Legal · EU AI Regulation

AI Act Compliance

Regulation (EU) 2024/1689 — readiness programme

Kuumba (Pty) Ltd trading as Cavitech AI ("Cavitech," "we," "us," or "our") is subject to Regulation (EU) 2024/1689 (the "AI Act") in respect of its clinical decision support software placed on the European Union market. Our radiograph analysis pipeline is a high-risk AI system under Annex III, point 5(a). This page summarises our active compliance programme across the articles that govern high-risk systems, and the public-facing artefacts that back it.

This document is the compliance-readiness companion to our AI Act Transparency disclosure. The Transparency page covers classification, intended purpose, human oversight (Art. 14), and known limitations. The page you are reading covers Risk Management (Art. 9), Data Governance (Art. 10), Technical Documentation (Art. 11), Record-keeping (Art. 12), Accuracy, Robustness & Cybersecurity (Art. 15), Quality Management (Art. 17), Conformity Assessment (Art. 43), and Post-Market Monitoring (Art. 72).

Full compliance with most Chapter III obligations becomes mandatory on 2 August 2027. Our internal programme is structured to be conformity-ready ahead of that date, and to run in parallel with CE-MDR certification under Regulation (EU) 2017/745.

Clinical-AI architecture. Every clinical-AI feature in the Cavitech platform (orthodontic, temporomandibular, sleep, soft-tissue, and the combined cross-domain assessment) runs through a strictly-separated three-layer architecture: (1) structured clinical inputs, (2) a deterministic rules-engine that encodes published clinical frameworks (DC/TMD, IOTN DHC + AC, STOP-BANG + Friedman staging, Finkelstein oral-lesion method, etc.) and produces the clinical finding, and (3) a large-language model that writes the finding up as readable prose for the dentist. The LLM is gated by schema validation that rejects any diagnosis or recommendation not already present in the deterministic finding, and by a mandatory human approval step before any output reaches a patient record. This architecture is what places the deterministic rules-engine — not the LLM — as the regulated medical-device component, and allows us to use third-party general-purpose language models without tainting the conformity assessment.

Section 1

Risk Management System (Article 9)

We operate a continuous, documented Risk Management System covering every foreseeable harm associated with the AI components of our platform. The system is reviewed quarterly and after any serious incident.

Scope of risk analysis

Each high-risk AI component — radiograph analysis (pathology detection, anatomy segmentation, bone-loss measurement), cephalometric analysis, 3D CBCT guidance, and the TMJ assessment pipeline — has a dedicated risk file. Low-risk components (Scribe, scheduling, treatment-plan formatting, conversational assistants) are documented with a lightweight risk note referencing human-oversight controls.

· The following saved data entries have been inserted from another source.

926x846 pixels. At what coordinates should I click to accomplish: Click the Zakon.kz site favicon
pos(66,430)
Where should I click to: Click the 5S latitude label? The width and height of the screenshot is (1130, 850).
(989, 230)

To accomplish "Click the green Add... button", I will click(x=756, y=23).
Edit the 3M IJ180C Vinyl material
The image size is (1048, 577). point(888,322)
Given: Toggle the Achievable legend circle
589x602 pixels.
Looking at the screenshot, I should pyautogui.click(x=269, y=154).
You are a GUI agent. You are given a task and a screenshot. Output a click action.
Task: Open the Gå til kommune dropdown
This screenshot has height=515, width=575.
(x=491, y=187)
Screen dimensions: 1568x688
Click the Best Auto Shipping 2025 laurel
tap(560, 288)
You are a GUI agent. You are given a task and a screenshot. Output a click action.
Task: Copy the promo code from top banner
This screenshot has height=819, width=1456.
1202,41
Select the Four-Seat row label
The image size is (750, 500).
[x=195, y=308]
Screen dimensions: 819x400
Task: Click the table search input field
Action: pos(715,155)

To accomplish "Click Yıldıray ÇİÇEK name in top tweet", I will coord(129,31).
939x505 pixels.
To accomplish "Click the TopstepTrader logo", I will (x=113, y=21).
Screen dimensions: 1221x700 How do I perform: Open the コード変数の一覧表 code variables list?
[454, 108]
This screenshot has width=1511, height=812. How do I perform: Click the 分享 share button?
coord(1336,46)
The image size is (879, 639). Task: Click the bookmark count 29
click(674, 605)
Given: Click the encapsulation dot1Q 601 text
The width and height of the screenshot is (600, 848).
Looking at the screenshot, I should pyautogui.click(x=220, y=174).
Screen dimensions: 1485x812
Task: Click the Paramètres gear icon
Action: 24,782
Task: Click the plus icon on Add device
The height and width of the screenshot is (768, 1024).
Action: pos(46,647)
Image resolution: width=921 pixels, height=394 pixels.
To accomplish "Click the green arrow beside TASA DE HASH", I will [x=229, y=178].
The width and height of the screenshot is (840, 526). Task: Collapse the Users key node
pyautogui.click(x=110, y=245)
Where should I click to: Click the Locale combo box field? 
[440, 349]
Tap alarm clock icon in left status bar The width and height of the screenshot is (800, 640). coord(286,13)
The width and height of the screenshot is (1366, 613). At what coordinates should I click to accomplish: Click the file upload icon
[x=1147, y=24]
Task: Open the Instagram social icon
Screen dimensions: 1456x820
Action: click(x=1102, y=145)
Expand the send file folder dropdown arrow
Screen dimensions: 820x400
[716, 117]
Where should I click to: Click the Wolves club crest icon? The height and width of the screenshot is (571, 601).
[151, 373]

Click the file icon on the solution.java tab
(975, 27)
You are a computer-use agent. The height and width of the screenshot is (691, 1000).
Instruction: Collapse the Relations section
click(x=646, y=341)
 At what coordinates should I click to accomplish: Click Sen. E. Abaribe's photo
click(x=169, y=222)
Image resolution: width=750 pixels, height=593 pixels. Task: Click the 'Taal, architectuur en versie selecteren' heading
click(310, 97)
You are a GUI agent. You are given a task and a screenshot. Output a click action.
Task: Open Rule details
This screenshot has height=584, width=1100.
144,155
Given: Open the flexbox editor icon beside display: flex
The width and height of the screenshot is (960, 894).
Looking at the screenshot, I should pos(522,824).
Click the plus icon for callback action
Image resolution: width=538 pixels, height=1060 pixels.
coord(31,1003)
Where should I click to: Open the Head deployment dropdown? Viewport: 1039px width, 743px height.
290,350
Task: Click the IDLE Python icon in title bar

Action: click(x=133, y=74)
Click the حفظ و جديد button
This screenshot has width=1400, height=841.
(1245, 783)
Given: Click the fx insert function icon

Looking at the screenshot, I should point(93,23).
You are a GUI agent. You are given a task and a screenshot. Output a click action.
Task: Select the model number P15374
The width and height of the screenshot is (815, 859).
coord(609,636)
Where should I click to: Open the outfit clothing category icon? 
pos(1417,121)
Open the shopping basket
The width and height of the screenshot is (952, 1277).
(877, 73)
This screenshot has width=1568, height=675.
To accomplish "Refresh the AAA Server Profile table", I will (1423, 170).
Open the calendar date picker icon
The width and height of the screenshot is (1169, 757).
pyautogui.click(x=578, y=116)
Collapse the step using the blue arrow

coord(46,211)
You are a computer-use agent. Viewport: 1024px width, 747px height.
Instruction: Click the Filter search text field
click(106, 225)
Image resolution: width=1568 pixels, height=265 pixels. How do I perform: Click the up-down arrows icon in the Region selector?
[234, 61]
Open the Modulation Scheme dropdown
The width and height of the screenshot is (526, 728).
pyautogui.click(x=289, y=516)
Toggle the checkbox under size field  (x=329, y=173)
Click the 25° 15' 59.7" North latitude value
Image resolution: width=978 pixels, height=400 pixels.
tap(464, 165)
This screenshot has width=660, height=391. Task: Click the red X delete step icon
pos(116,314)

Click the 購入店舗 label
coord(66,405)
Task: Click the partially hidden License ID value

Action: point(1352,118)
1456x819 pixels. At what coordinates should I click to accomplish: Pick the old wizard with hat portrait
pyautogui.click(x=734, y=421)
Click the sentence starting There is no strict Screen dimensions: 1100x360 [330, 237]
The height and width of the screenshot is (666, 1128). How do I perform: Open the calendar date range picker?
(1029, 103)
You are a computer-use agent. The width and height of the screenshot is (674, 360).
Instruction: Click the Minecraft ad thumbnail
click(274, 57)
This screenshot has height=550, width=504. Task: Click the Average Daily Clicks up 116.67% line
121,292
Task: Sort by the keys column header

Identified risks and controls

Risks we track and mitigate include: false negatives on clinically significant pathology; false positives triggering over-treatment; representation bias (training data skewed toward particular adult dentition profiles); input-distribution drift from older imaging equipment; confidence-score miscalibration; unintended use of the system for age groups or image types outside its validated scope; cybersecurity attacks against the inference pipeline; and confidentiality breaches of health data. Each risk carries a documented severity × likelihood score, a control (mandatory finding-approval workflow, confidence thresholds, input-type validation, rate-limiting, encryption in transit and at rest), a residual-risk rating, and an acceptability sign-off.

Living document

The risk register is reviewed at minimum every three months, and immediately upon receipt of any adverse event or serious incident reported through the in-app incident reporter. Changes are version- controlled and available to competent authorities, notified bodies, and our EU Authorised Representative on request.

Section 2

Data Governance (Article 10)

Our full data-governance statement is published on the AI Act Transparency page. The headline commitment, restated here for completeness:

We do not train on customer or patient data.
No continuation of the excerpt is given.